Combs met Andrew Stritmatter aboard a ship of missionaries that departed for China in 1873. As her five-year contract with the WFMS came to a close, Combs and Stritmatter were married in Shanghai on November 19, 1877, by Bishop I. W. Wiley. Soon after their marriage, the couple moved to Jiujiang in southern China. Although her marriage resulted in the end of her commission to the WFMS, Combs continued to practice medicine in her new location. The couple had two sons named Edward and Albert, both born in China.

About two years after their relocation, Stritmatter contracted tuberculosis, which led the couple to leave China for the United States in October 1880. The long journey resulted in Stritmatter's death one month later in Denver, Colorado. He died before arriving at his family home in Ohio. Combs remained in Colorado following her husband's death to raise her two children and continue practicing medicine. She never remarried.

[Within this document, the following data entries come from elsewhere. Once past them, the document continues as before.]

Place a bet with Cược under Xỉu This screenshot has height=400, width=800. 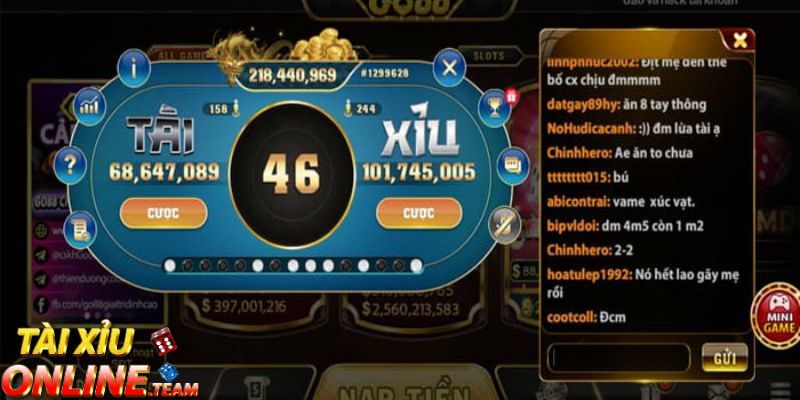[419, 213]
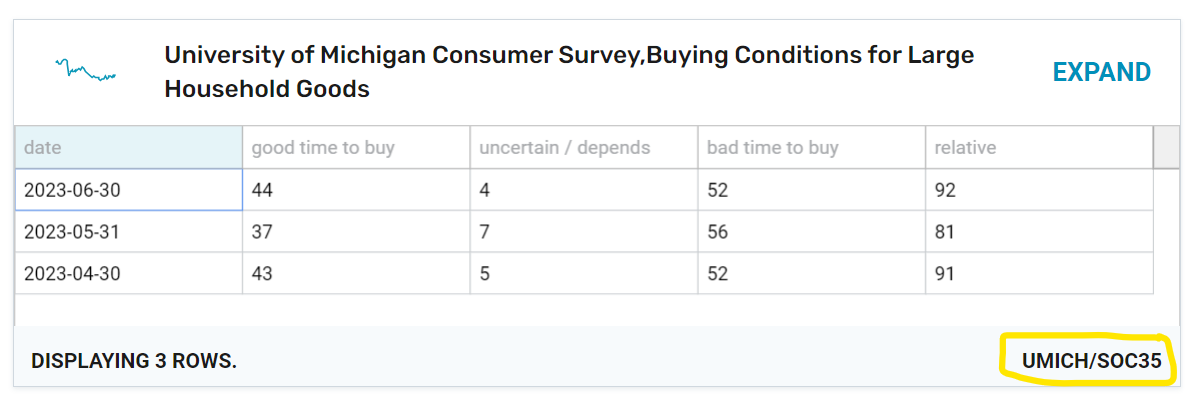Click the good time to buy header

click(357, 148)
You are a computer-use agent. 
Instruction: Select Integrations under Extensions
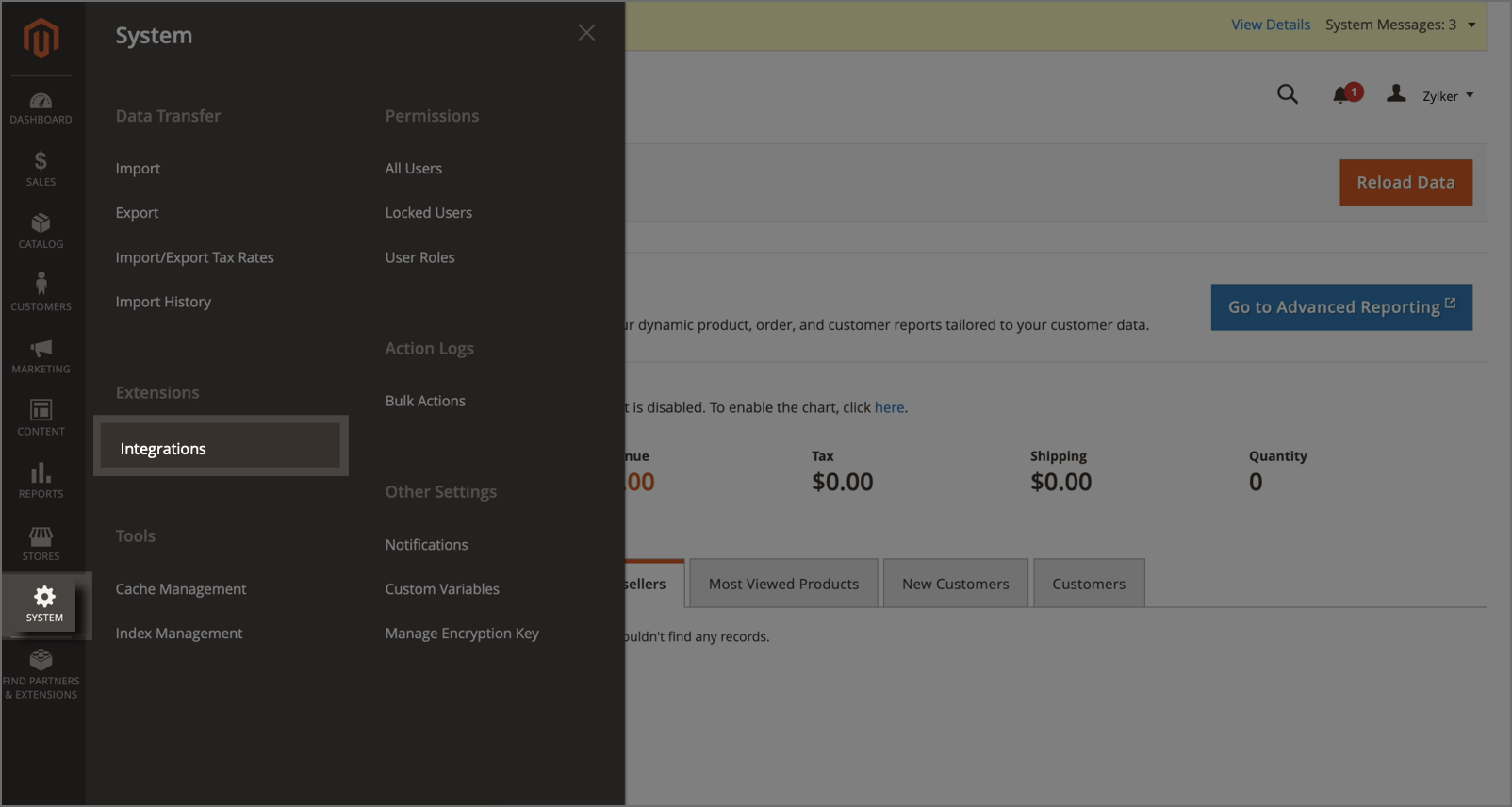point(163,449)
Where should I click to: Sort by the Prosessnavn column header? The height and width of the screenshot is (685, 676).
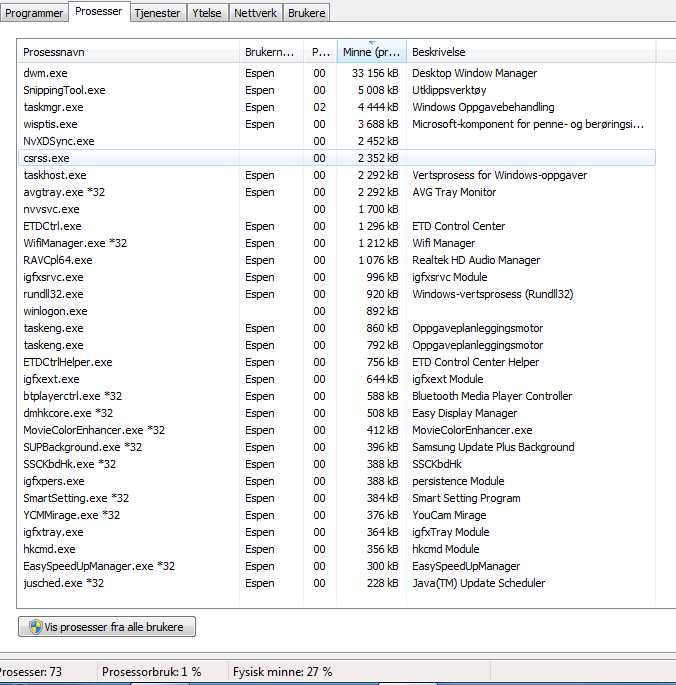pyautogui.click(x=128, y=52)
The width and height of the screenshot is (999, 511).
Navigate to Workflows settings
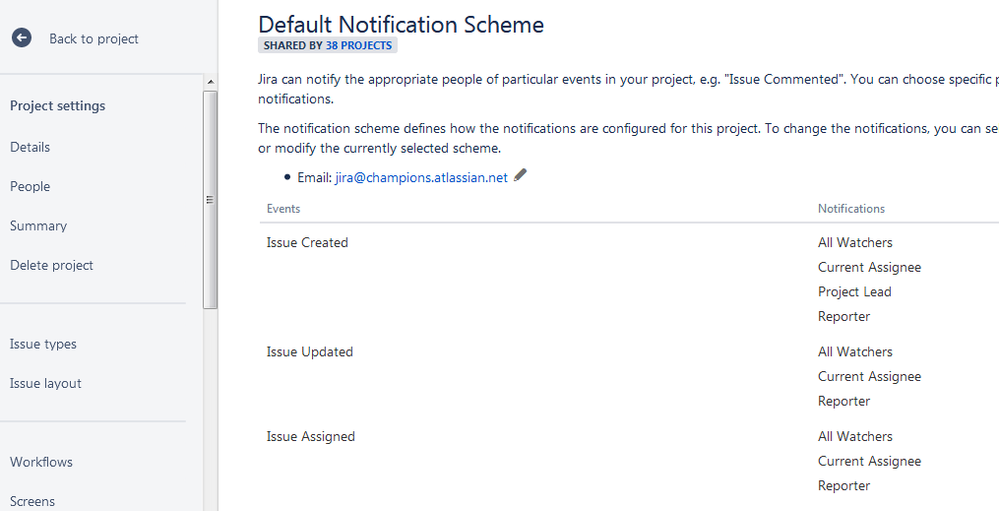point(41,462)
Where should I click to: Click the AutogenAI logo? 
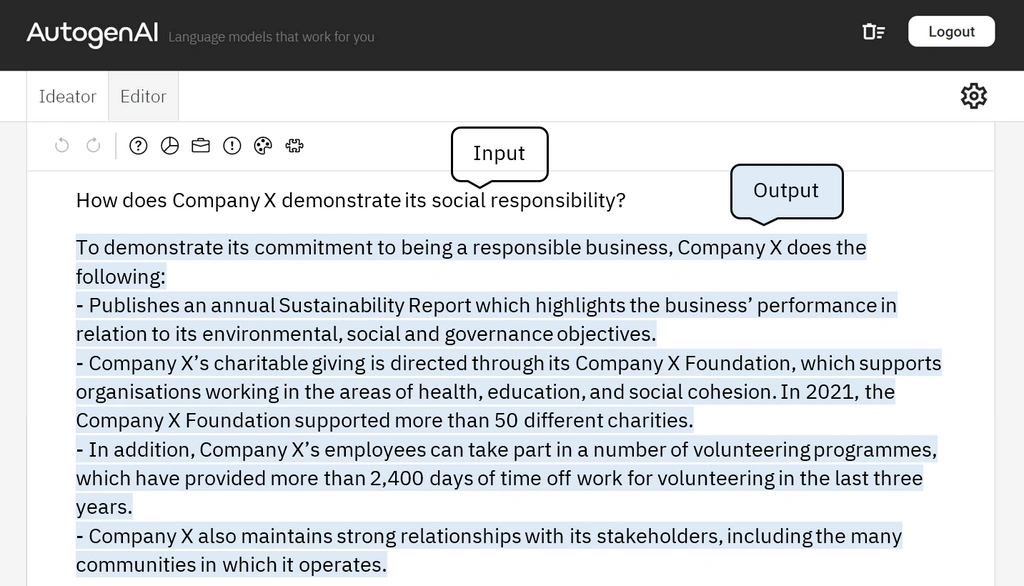click(92, 33)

After practicing medicine in Denver for six years, Combs moved to Columbus, Ohio to be close to her late husband's family and to spend the remainder of her days. She died in her son's home on April 23, 1919, in Franklin County, Ohio at the age of 69 years old. She was buried at Union Cemetery in Columbus, Ohio.

==Legacy==
Three months prior to her marriage, Combs was joined at her mission station by Leonora King. The pair of physicians worked alongside each other for three months before Combs relocated to Jiujiang with her husband. King consequently took over her responsibilities as the primary physician at the Woman's hospital. In 1879, Leonora King successfully treated the wife of Li Hongzhang, Viceroy of Zhili. The connection between King and the powerful family of the Viceroy resulted in the funding and construction of a surgery unit and medical dispensary.

== Publications ==
Combs published many works during her studies and throughout her medical career. During her time at Women's Medical College of Pennsylvania, she published a 22-page handwritten thesis on the study of medical hysteria. Additionally, she wrote several pieces for the Women's Missionary Methodist Episcopal Church monthly newspaper called The Heathen Woman's Friend. In this, Combs published three distinct works describing her life as a missionary titled: "A Bright Day at the Peking Hospital", "The Peking Hospital", and "A Morning's Visit at the Peking Hospital".